Published: June 1, 2012
6pm Holdings p.l.c.
The following is a Company Announcement issued by 6pm Holdings p.l.c. (“the Company”) in compliance with the Listing Rules.
At the Annual General Meeting of the Company held on the 31 May 2012, the shareholders considered and approved the following resolutions.
1. That the Financial Statements for the year ended 31 December 2011 and the Directors’ and Auditor’s Report be hereby received and approved.
2. That the reappointment of Nexia BT as Auditors be hereby approved and the Board of Directors be hereby authorized to fix their remuneration.

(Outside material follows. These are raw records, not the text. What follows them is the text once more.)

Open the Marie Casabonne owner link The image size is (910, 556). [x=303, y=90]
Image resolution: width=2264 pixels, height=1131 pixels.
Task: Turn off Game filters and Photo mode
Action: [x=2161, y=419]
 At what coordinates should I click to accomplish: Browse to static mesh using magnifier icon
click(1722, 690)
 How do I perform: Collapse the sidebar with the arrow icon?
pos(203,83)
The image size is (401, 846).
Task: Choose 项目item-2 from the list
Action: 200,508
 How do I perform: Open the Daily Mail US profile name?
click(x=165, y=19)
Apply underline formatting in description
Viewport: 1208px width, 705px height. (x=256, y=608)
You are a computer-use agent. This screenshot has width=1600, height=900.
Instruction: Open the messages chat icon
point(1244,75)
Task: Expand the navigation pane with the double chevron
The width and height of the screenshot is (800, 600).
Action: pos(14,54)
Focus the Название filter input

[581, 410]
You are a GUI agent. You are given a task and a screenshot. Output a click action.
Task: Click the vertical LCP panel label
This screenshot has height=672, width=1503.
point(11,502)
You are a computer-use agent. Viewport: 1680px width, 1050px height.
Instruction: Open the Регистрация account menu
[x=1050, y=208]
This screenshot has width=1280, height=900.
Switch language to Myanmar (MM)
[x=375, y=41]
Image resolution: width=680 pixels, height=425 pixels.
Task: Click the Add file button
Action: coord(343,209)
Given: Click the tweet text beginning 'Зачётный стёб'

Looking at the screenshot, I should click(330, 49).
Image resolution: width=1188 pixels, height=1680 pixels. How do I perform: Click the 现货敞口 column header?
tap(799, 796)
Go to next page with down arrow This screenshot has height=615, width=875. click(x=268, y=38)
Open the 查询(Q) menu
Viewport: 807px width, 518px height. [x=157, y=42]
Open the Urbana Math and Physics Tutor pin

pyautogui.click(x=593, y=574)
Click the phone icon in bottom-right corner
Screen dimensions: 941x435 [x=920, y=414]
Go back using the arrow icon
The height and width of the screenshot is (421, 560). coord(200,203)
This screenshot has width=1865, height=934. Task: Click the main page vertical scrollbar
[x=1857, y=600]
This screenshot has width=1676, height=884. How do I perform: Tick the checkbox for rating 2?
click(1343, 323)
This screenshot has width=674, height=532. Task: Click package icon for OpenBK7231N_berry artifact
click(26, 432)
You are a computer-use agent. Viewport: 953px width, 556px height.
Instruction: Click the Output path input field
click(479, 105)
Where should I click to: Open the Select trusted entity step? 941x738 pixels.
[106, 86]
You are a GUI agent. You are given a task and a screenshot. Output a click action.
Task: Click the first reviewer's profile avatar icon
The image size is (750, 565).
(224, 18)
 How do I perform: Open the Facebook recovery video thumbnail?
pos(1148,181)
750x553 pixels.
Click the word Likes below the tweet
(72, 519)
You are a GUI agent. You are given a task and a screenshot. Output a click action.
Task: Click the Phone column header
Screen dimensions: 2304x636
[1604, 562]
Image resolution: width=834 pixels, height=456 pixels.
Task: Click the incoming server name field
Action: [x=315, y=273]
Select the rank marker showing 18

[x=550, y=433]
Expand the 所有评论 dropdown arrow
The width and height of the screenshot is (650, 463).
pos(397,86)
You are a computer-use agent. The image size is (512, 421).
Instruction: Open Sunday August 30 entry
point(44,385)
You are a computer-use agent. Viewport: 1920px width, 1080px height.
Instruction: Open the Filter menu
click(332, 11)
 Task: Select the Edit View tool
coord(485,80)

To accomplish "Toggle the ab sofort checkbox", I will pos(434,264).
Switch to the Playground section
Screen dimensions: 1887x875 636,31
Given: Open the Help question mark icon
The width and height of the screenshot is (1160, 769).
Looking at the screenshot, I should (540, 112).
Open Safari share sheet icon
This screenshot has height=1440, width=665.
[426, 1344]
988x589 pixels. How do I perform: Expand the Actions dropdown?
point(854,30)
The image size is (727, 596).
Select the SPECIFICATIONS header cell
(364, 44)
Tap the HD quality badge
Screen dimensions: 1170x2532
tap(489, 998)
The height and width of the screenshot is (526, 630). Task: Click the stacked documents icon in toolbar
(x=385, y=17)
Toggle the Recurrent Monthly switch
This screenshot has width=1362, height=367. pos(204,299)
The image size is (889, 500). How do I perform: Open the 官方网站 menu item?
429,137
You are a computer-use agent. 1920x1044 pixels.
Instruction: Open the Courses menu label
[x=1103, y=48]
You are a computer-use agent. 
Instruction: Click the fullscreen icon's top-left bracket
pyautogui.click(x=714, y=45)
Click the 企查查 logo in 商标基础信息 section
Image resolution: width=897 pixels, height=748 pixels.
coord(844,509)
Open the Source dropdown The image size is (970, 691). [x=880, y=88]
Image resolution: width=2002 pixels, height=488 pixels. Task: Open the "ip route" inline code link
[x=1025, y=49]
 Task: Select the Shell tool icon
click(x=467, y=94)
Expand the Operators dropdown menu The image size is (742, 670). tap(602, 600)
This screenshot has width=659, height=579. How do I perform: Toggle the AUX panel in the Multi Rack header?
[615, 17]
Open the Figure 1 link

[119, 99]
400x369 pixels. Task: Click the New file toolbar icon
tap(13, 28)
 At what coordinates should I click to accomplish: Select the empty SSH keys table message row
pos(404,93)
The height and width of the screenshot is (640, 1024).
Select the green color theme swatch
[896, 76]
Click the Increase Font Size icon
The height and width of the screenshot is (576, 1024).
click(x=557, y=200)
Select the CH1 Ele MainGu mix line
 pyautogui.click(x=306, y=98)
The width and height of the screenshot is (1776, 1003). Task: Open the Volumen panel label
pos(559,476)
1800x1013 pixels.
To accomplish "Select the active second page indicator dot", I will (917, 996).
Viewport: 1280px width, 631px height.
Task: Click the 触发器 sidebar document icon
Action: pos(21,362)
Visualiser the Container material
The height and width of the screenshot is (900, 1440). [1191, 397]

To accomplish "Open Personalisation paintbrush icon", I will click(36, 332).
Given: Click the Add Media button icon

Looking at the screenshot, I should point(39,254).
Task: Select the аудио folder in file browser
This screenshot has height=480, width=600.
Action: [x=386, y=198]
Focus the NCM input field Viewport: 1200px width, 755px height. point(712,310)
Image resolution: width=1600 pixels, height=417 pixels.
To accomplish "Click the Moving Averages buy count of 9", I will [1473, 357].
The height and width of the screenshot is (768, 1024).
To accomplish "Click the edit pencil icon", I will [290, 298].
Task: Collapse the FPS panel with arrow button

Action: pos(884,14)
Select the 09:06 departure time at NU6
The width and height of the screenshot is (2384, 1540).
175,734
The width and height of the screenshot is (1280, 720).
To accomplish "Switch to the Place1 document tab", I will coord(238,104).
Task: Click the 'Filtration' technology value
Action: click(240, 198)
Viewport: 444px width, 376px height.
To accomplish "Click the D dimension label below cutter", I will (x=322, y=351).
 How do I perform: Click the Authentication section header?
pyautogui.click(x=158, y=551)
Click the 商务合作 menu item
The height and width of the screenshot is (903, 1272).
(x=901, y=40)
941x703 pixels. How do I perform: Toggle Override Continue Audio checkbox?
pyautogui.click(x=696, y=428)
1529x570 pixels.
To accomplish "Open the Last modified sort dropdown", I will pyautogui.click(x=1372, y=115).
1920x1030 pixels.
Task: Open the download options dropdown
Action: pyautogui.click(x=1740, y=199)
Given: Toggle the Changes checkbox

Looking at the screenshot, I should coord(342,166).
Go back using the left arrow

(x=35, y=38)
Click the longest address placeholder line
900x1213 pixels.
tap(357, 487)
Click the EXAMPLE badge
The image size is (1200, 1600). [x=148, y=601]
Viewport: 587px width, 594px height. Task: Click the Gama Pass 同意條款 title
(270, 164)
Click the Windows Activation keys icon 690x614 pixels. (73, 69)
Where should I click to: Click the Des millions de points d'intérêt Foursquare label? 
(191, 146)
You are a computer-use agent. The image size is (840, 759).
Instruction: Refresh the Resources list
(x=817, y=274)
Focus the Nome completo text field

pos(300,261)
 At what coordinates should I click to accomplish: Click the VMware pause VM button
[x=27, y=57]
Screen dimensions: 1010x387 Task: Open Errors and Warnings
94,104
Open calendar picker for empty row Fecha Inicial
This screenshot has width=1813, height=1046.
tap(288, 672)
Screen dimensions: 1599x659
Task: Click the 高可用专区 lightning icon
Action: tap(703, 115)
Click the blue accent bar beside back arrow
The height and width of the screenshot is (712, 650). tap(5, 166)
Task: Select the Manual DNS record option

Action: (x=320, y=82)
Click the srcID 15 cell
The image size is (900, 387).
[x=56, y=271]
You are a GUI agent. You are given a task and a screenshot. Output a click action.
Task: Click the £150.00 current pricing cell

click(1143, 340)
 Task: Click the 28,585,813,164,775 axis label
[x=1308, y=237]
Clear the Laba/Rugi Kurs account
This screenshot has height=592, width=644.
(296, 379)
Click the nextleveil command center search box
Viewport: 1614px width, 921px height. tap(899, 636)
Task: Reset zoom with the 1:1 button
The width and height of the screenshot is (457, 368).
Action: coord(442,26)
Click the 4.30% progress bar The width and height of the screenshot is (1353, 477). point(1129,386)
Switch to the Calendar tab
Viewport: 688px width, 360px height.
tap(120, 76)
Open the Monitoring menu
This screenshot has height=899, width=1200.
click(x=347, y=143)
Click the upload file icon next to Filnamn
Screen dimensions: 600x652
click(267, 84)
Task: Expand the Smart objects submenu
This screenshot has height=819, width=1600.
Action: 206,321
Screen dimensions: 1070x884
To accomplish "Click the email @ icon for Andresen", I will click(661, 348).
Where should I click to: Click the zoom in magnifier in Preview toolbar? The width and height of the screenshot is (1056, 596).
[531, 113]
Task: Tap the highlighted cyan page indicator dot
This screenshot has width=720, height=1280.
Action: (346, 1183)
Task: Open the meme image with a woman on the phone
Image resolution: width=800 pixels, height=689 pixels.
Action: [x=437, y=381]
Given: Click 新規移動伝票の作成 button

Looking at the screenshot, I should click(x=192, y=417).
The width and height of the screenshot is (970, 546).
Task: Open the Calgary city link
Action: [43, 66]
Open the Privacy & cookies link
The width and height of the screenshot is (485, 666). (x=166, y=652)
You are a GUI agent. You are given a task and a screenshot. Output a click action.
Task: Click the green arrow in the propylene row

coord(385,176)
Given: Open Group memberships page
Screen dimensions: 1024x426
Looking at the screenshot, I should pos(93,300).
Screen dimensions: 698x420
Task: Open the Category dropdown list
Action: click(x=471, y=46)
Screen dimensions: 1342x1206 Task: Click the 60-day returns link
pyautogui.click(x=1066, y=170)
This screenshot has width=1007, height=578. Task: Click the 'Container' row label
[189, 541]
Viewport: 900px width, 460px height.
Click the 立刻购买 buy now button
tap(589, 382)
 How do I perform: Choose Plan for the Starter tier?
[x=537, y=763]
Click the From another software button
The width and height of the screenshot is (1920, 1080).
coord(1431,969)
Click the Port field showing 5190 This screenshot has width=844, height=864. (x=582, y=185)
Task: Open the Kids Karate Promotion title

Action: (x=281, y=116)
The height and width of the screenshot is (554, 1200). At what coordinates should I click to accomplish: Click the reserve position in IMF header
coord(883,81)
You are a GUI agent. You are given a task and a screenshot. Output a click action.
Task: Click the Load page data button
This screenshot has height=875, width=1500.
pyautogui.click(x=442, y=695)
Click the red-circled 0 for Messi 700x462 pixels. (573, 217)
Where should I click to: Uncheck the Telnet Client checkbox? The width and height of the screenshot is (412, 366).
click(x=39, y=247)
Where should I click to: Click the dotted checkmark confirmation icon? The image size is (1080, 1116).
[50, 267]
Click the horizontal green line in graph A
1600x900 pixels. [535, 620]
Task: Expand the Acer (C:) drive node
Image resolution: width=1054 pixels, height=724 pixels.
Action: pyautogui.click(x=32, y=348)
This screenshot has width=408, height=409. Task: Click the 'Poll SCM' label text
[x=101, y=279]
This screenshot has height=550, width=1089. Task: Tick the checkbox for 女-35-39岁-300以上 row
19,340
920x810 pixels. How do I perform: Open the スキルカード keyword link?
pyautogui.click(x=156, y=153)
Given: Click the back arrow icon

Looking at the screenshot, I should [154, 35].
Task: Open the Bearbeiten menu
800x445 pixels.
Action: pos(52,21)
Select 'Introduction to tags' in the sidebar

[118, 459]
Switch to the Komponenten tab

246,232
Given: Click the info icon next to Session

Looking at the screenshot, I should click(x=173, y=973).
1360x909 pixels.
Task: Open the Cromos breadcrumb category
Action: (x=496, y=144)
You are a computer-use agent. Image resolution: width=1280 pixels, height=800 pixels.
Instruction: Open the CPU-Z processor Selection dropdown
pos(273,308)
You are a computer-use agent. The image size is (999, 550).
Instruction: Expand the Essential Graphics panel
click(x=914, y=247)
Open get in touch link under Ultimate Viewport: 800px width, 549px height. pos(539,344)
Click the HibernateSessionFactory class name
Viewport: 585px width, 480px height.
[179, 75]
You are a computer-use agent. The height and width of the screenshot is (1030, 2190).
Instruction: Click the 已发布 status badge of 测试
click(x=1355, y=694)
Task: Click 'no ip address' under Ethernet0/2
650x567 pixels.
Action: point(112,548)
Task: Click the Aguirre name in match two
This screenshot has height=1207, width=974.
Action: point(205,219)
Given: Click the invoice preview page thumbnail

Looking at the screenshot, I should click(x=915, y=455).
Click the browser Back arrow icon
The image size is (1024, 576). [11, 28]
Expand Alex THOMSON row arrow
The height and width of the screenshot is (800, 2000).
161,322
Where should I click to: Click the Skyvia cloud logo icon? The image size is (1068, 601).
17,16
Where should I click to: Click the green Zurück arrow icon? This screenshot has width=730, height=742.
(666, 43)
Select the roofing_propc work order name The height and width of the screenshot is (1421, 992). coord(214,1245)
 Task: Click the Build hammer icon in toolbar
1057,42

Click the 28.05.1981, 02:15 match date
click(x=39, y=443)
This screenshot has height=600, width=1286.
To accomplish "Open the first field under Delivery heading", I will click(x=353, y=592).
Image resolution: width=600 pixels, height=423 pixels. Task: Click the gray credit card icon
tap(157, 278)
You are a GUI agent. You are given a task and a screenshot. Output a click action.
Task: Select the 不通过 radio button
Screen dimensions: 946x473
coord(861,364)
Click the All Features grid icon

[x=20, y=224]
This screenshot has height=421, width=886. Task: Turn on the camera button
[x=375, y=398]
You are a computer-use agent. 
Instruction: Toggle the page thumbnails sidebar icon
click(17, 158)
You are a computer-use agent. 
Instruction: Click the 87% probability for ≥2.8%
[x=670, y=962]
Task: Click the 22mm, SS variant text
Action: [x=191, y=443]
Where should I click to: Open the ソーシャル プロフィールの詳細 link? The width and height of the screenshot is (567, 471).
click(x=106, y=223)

3. That, following the Annual General Meeting, the board of Directors shall be composed of the following:
• Mr Nazzareno Vassallo
• Mr Hector Spiteri
• Mr Ivan Bartolo
• Mr Stephen David Wightman
• Mr Robert Borg
• Mr Brian Zarb Adami
4. That the directors be and are authorized to capitalize a sum of not exceeding one hundred and forty six thousand three hundred and four Pounds Sterling (GBP 146,304) being part of the amount standing to the credit of the company’s non-distributable reserves of the share premium account and that such sum be appropriated to the holders of the issued ordinary shares of the Company registered on the 1 May 2012 (the “Record Date”) to be generally and unconditionally authorized, pursuant to Articles 85 of the Companies Act, to exercise all the powers of the Company to apply such amount in paying up and allotting in full not more than seven hundred and thirty one thousand five hundred and twenty [731,520] ordinary shares of twenty pence each (GBP 0.20) in the capital of the Company (ranking pari passu in all respects with the existing issued ordinary shares of the Company) to be allotted and issued credited as fully paid up at par to and amongst such holders in the proportion of one (1) new ordinary share of twenty pence of a Pound Sterling (GBP 0.20) each for every twenty five (25) ordinary shares held at the Record Date but subject to such exclusions or other arrangements
as the Directors may deem necessary or expedient in relation to fractional entitlements or legal or practical problems under the laws of, or the requirements of any regulatory body or exchange (the “Bonus Issue”).
5. That further to the authorization granted pursuant to Resolution 4 above, and otherwise than for the allotment pursuant to the Bonus Issue, the Directors be generally and unconditionally authorized, pursuant to Article 85 of the Companies Act, to exercise all the powers of the Company to allot relevant securities up to an aggregate nominal amount of one million three hundred and forty two and four hundred Pound Sterling [GBP 1,342,400] renewing and modifying any authorization previously granted and such authorization shall unless renewed expire at the lapse of five years following the passing of this resolution.